The first article, Cloud Computing: IT as Commodity, is based on an interview with Siki Giunta, vice president of cloud computing and software services at global IT consultancy CSC. The article describes the current Amazon offering as offering computing elements - virtual machines, etc., that require a great deal of resource assembling, system management, security monitoring, and the like. Rather than this approach, Giunta advocates IT leveraging an outside application provider (the article seems to imply it would be a firm like CSC, Giunta's employer) and delivering a service catalog of common applications, e.g., e-mail. With an approach like that, IT manages contracts and user relationships, and constructs a portfolio of offerings from specialist providers who can do a better job at scale than any single IT organization could do on its own. The implication is that IT should get out of the business of running applications on its own and become an integrator of other firms' offerings.
By contrast, the second article, A former "prissy girl" takes on tech, is an interview with Intel's CIO, Diane Bryant. One of her responses to a question portrays a very different perspective on the role of IT:
"I look across Intel's corporate strategy and I can directly tie each one of our pillars to the IT solution that's going to enable it. It's a remarkable time to be in IT. All of a sudden the CIO had better be at the table in the business strategy discussions because they can't launch a strategy without you."

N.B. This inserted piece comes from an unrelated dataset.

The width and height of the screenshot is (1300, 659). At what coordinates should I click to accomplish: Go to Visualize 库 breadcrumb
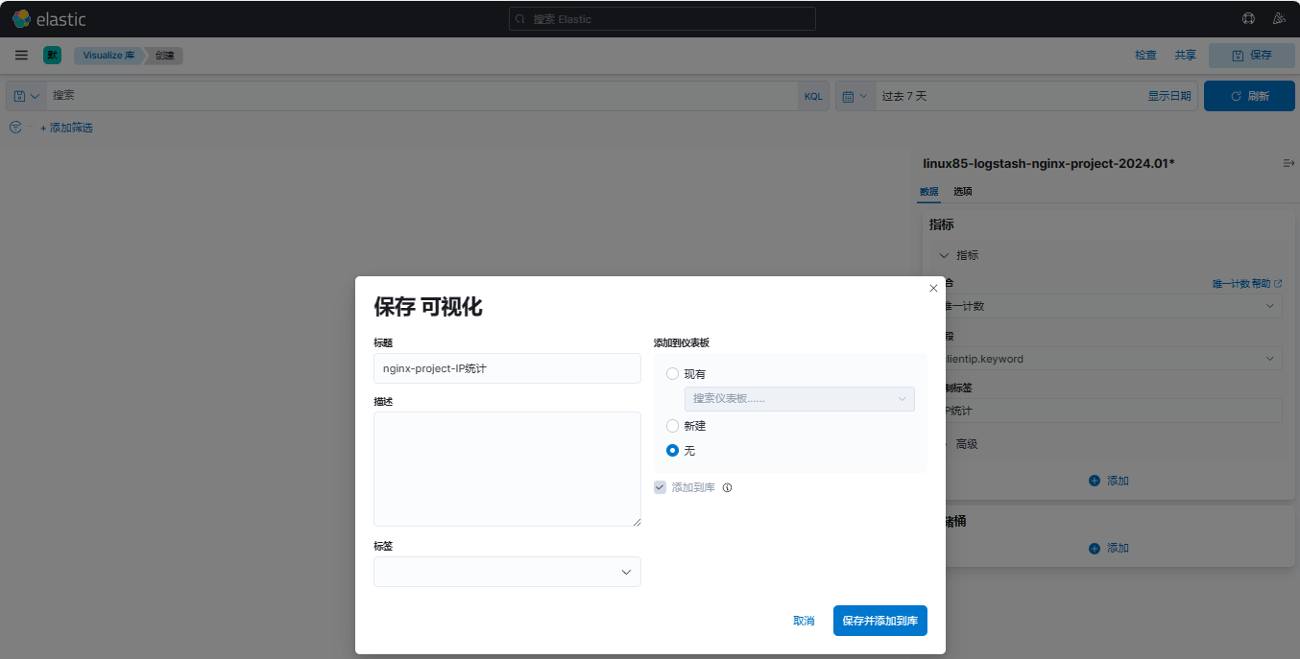tap(108, 56)
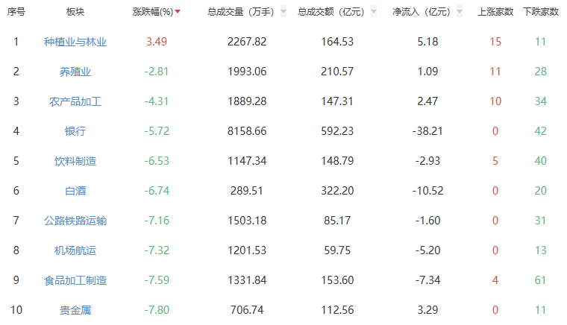Screen dimensions: 567x325
Task: Open the 机场航运 sector link
Action: [x=75, y=250]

The term I use to describe Bryant's viewpoint is that IT infuses the company's offerings and initiatives. It's not that IT is the offering, it's that the offering can't exist without functionality like capturing transactions and providing analytics, or enabling shared design sessions, or whatever. As I interpret Bryant's remarks, absent IT functionality, Intel can't achieve its business goals. IT is crucial to the future success of the company.